Reprinted with permission from the Lyris.com blog archives.
By: Dane Christensen
By now, everyone in the online marketing world is familiar with the concept of “long-tail keywords” — the theory that human behavior naturally spreads out across a curve, with the bulk of activity clustered around the most common behaviors and the rest gradually declining along a long-tail of progressively less frequent behaviors. Since the term was coined by Chris Anderson in 2004 it has become a fundamental concept at the core of virtually every Web marketers’ strategy.
Or has it?
As pretty much anyone who has ever set up a Google AdWords account knows, the initial experience goes something like this:
1) Do some keyword research and choose a bunch of phrases that can send you a lot of traffic
2) Create a campaign and ad groups based on those keywords
3) Write some slick ads to go with them
4) Turn the campaigns on
5) Freak out when you see how much the clicks cost
Why did you pay so much per click? You wanted the shortest and fastest route to accomplish your goal of getting more visitors, so you bid on the high-volume keywords that the people search for the most – just like all the other pay-per-click advertisers did. In other words, the “big-head” of Web searchers attracts a big-head of advertisers, just as surely as seagulls flock to fishing boats.
The interesting thing about the long-tail keywords is that while everyone is talking about how important it is – especially online marketers who are supposedly steeped in the concept – few advertisers are putting their money where their mouths are. If advertisers were actually taking advantage of the long-tail keywords, we would see PPC bid management behavior more evenly distributed across the spectrum of keywords from the most popular to the least. But a cursory glance at any keyword spy tool quickly reveals that PPC advertisers and bidding activity always cluster around the high-profile keywords. It seems that PPC advertisers are drawn to the big-head keywords just as much as anyone else.
Resisting the Temptation of the Big-Head Keywords Yields Higher-Quality Leads
There have been countless articles and posts about the importance of tapping into long-tail keywords. But the fact that there remains a big-head in terms of keyword bidding strategy means that most marketers are still finding that natural pull to the big-head too powerful to resist. And that’s where your opportunity is. If you can overcome that temptation to go for the low-hanging fruit of the big juicy keywords, and instead find an efficient way to manage a myriad of lower volume keywords, you’ll avoid competition and get a lot more bang for your buck.

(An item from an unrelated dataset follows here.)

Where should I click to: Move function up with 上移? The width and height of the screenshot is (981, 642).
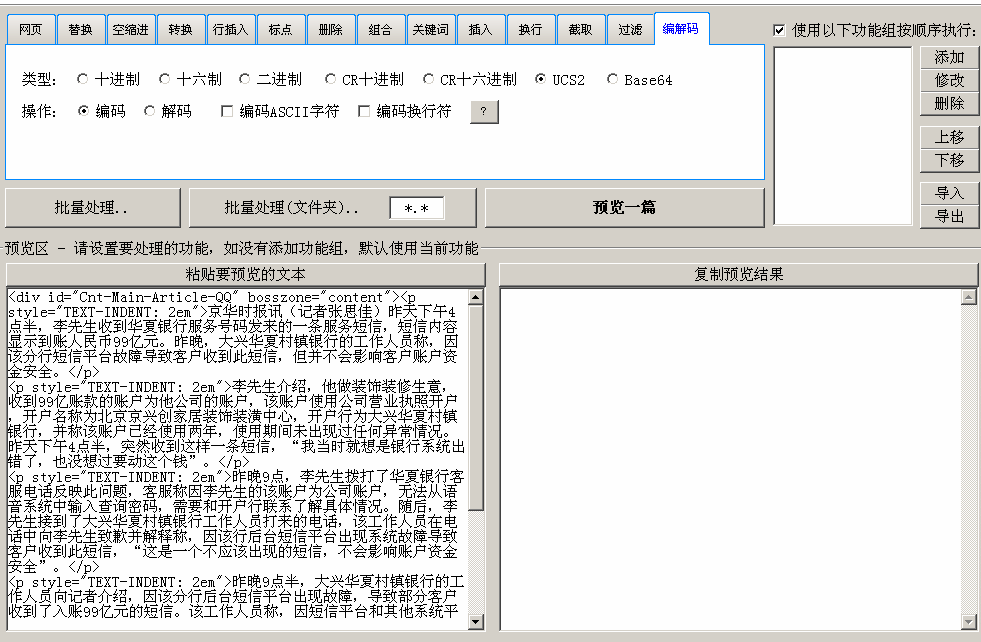[x=949, y=137]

And if that’s not enough incentive, consider this: We have found that not only do long-tail keywords produce a significantly lower cost per conversion, but the quality of the leads we capture are also better for the long-tail keywords than for the big-head keywords. At Lyris, we did an extensive analysis in which we compared the quality of leads that came from our long-tail versus our big-head keywords in terms of the visitors’ self-assessed interest level. We found that the long-tail searchers were much more likely to describe themselves as “very interested” as opposed to “just researching”.

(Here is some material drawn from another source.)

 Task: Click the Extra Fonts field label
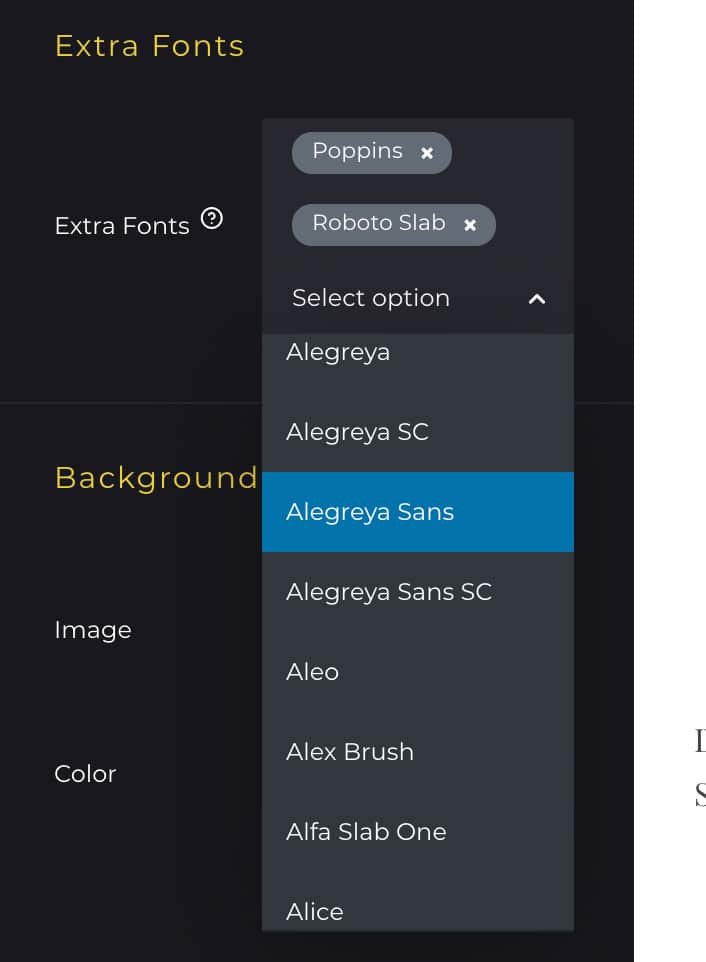tap(122, 226)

It makes sense. As soon as a Web surfer gets the notion they might be interested in something, the first thing they do is go to a search engine and type in a short, obvious (read: expensive) keyword. They’ll click on a few of the top ads they see and then many will decide they aren’t that interested after all, while some will refine their search, adding a little more detail to their query (i.e. long-tail keywords). Those are the people who are really interested. So if you think about it, all those advertisers bidding on expensive big-head keywords are just priming the visitors for the advertisers bidding on the long-tail words.
Why Advertisers Choose Big-Head Keywords
Knowing all this, why would any PPC advertiser consciously choose to compete for top position for an expensive, poor-performing big-head keyword? Well, as noted above, more often than not it probably isn’t that conscious of a decision – it’s default behavior. But to the extent that it is a conscious choice, it probably has something to do with branding. The marketer may be trying to establish their company as a player in a given space. They believe that appearing in the top three positions for the industry’s marquee search term makes a statement about their credibility.

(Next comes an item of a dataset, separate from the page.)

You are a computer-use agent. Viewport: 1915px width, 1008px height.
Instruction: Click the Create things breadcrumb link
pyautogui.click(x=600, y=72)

That’s valid. Perhaps that brand awareness is worth all the costly, lower-quality clicks they’ll receive. But if branding is really the objective, then the cost of appearing in that premier location should be compared to the cost of building brand through other marketing channels. That analysis may show that PPC advertising really isn’t the right tool for this particular job.
But again, all too often these decisions aren’t made consciously. The decision to go for high-cost, high-visibility placements is not the product of considered cost/benefit analysis, but is rather based on more instinctive motivations, like pride. In that sense, it gives a whole new meaning to the term big-head keywords.
Long-Tail Keywords Offer a Sensible Alternative
If you have an unlimited PPC budget then it might make sense for you to focus on both long-tail and big-head keywords. But if you are like most marketers and have to decide how to most efficiently allocate your limited PPC budget, consider starting with long-tail keywords.